VII

Future religieuse et futur prêtre

 

Mlle Joséphine Cournon, native de Puéchabon, dans le canton d'Aniane (Hérault), faisait l'école aux petites filles d'un village du même canton, Viols-le-Fort. Pieuse, distinguée, jeune encore, mais pauvre, elle était recherchée en mariage. Elle n'avait point donné son consentement, car elle ne pouvait s'y résoudre, ayant entrevu parfois un autre idéal. Elle ne pouvait cependant retarder sa détermination. Elle finirait par céder, oh ! sans joie ni enthousiasme.

Au milieu de ses réflexions, une douce figure se présenta soudain à sa pensée. « Elle avait depuis longtemps entendu parler de M. Vianney comme d'un homme de Dieu, guide sûr dans les affaires de vocation et révélateur des destinées futures. » – Ainsi s'exprime M. le chanoine Ball en son enquête. – Dans les circonstances où se trouvait Mlle Cournon, seul, pensait-elle, le Curé d'Ars pourrait lui donner la décision qu'elle suivrait aveuglément. Mais comment l'atteindre ? Il y a bien, rien qu'à vol d'oiseau, 250 kilomètres de Viols-le-Fort, au village d'Ars.

■ **Tâches à réaliser**
A - Mettez à jour un passage du récit sur Mlle Cournon en commençant aux mots qui contiennent « Mlle Joséphine Cournon, native » et en vous arrêtant après « joie ni enthousiasme. ». Remplacez-y « pauvre » par « modeste ».
B - Relevez tous les noms de lieux distincts mentionnés dans le récit sur Mlle Cournon.
C - Poursuivez le récit sur Mlle Cournon et le Curé d'Ars à partir de l'endroit où il s'arrête.
Le matériel fourni n'intervient pas dans ce travail.

■ **Matériel fourni**
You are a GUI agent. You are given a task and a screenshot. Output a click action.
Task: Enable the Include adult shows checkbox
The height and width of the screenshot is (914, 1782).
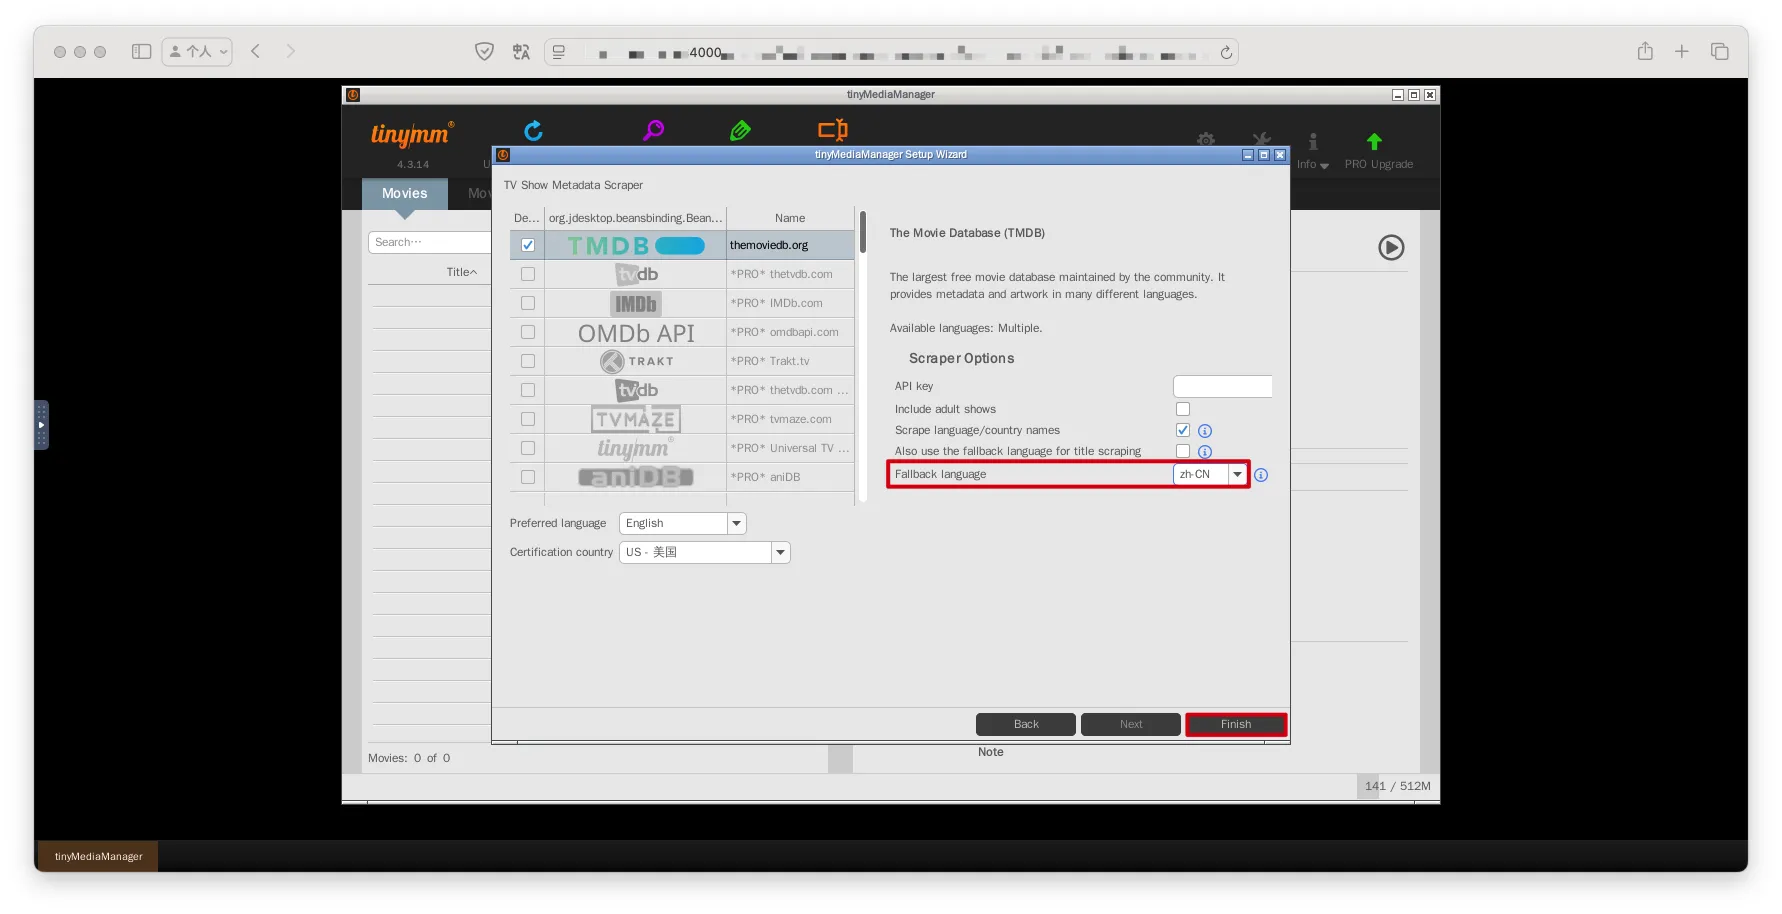click(x=1183, y=409)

■ **Résultats par tâche**
A -
Mlle Joséphine Cournon, native de Puéchabon, dans le canton d'Aniane (Hérault), faisait l'école aux petites filles d'un village du même canton, Viols-le-Fort. Pieuse, distinguée, jeune encore, mais modeste, elle était recherchée en mariage. Elle n'avait point donné son consentement, car elle ne pouvait s'y résoudre, ayant entrevu parfois un autre idéal. Elle ne pouvait cependant retarder sa détermination. Elle finirait par céder, oh ! sans joie ni enthousiasme.

B - Puéchabon, Aniane, Hérault, Viols-le-Fort, Ars

C -
Au mois de juin 1859, une occasion inespérée se présenta. Mlle Cournon avait confié ses ennuis à une insigne bienfaitrice de son école, Mme la comtesse de Vogüé. Or, après semblables confidences, la comtesse elle-même se sentit poussée à consulter l'homme de Dieu ; si bien qu'un beau jour, elle vint dire à notre jeune institutrice : « Ma bonne Joséphine, je vais à Ars... où je vous emmène.

— Quel bonheur ! »

Pour un pèlerinage, c'en fut un que celui-là ! Les deux voyageuses furent plusieurs jours en chemin ; que de chapelets elles récitèrent !... Et que de pieuses réflexions, et que de soupirs vers le village béni où l'on pouvait voir, entretenir un saint, un grand saint !

 

M. Vianney était alors dans sa soixante-treizième année. Il paraissait, d'une heure à l'autre, devoir tomber sans recours. Et chaque nuit – car, même à cette époque extrême de sa vie, il n'attendit pas une seule fois la hâtive aurore pour revenir à son confessionnal – chaque nuit on le revoyait à l'église aussi pieux, aussi vaillant, aussi accueillant que la veille.

Mme de Vogüé et sa compagne attendirent pour se confesser le temps qu'il fallut, plusieurs jours sans doute.

« Mon Père, on me demande en mariage, lui confia la jeune institutrice de Viols-le-Fort.

— Non, mon enfant, répondit le serviteur de Dieu sans l'ombre d'une hésitation – et pourtant il affirmait des choses futures bien précises et bien extraordinaires – non, mon enfant, ne vous mariez pas. Faites-vous religieuse de la Conception. On vous enverra fonder un couvent aux États-Unis. C'est là que vous mourrez. »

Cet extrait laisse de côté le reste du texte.